I can confirm that we say regularly to our Israeli counterparts, and indeed to all others in the region, that the only route out of these horrors is a two-state solution, an outcome that provides for the safety, security and dignity of both peoples. We are talking with our partners about what might be done to try to ensure aid gets into Gaza through whatever means are at our disposal, but at the core, Israel must relax the restrictions and allow aid into Gaza. That is the way to get the scale of aid that is required into the strip. During the ceasefire, we saw a massive increase in aid, and that is what we want to do.
With continued aerial bombardments impacting the flow of aid into Gaza, will the Foreign Secretary confirm whether UK-made F-35 parts have been used to enable air strikes in Gaza since 18 March?
To clarify my previous answer, the Foreign Secretary spoke to Foreign Minister Sa’ar on 5 March, not 21 March.
In response to the question asked by my hon. Friend the Member for Alloa and Grangemouth (Brian Leishman), we will continue to press these issues with the Israeli Government. It is clear to the House that we have not succeeded, over these long months, in ensuring the level of aid into Gaza that we would like to see, or had the protections for humanitarian workers that we want to see. Deconfliction, with humanitarian aid workers, is a vital part of ensuring their security, and we are pressing the Israelis to do so.
Whether in Gaza, Turkey or elsewhere, it is essential for journalists to be able to do their job. We are incredibly proud of the BBC and all the other UK outlets overseas that play a vital role in holding power to account, and we will continue to support them.

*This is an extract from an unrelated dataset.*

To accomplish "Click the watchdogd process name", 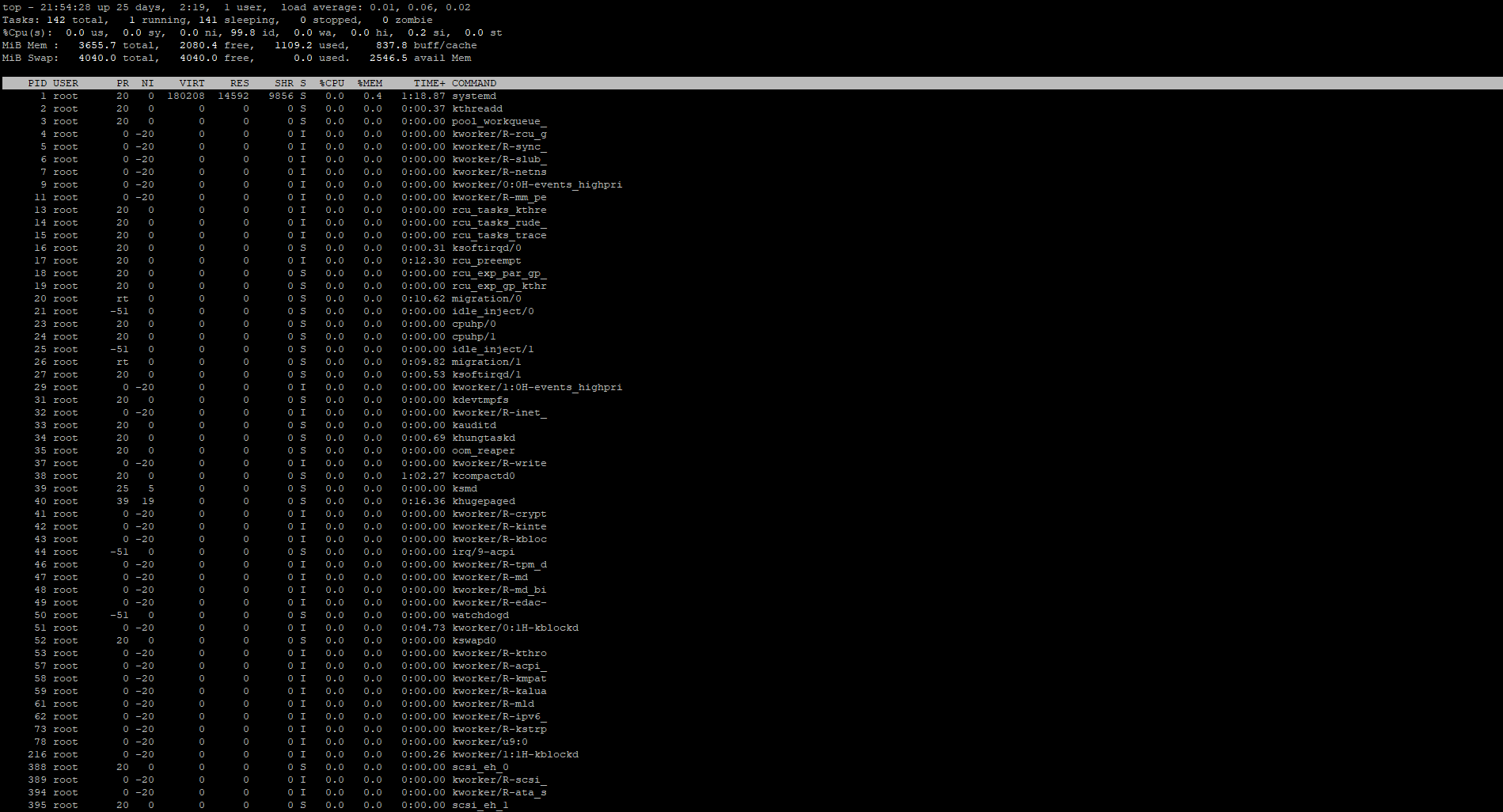I will point(480,615).
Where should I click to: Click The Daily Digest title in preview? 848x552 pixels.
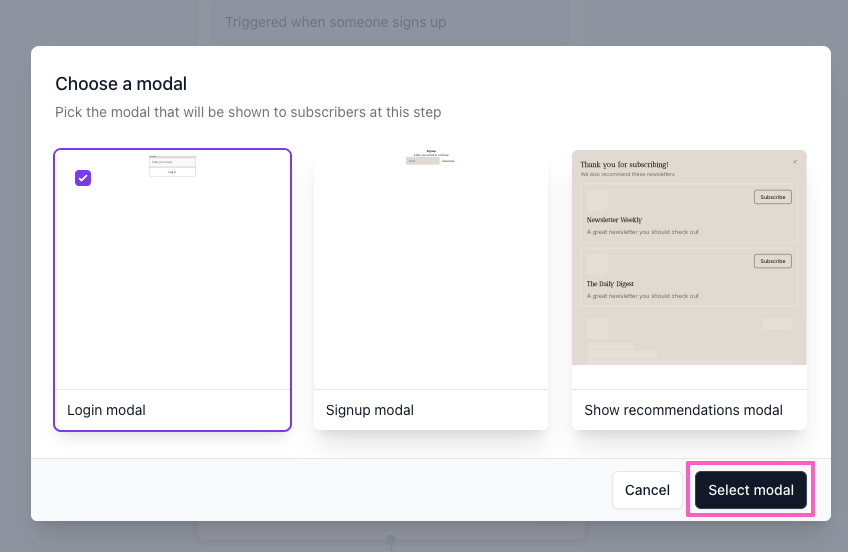(x=610, y=284)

On 23 March in Gaza, eight medics in the Palestinian Red Crescent, five responders from the civil defence and a UN staff member were killed by the IDF while responding to casualties. Their bodies have been returned today. International humanitarian law is clear: medical personnel, ambulances, humanitarian relief workers and civil defence organisations must be respected and protected. International humanitarian law is not something for debate. The Foreign Secretary understands the importance of upholding the law and holding to account all who breach it, including our friends, so why is Israel seemingly allowed to act with impunity when it comes to the protection of medics, humanitarian workers and civilians?
On this day, the one-year anniversary of the World Central Kitchen incident, I want to be clear that nobody has impunity and that we expect full legal processes to be followed, including in Israel. The Foreign Secretary and I have both spoken about the important role the Military Advocate General will play in that. On my hon. Friend’s wider question, it is clearly deeply problematic that deconfliction does not exist in Gaza and that aid workers continue to be in such peril, as she described. We will continue to use all methods at our disposal to try to improve the situation.
On 17 March, the Foreign Secretary told the House that there had been
“a breach of international law”
by Israel in blockading aid getting into Gaza.—[Official Report, 17 March 2025; Vol. 764, c. 41.] If he takes international law seriously, will he tell us what sanctions are in place as a result of that?
We have announced to this House a series of sanctions in relation to the risk of breaches in relation to the attacks on aid workers, which I have covered a number of times in this session. [Interruption.]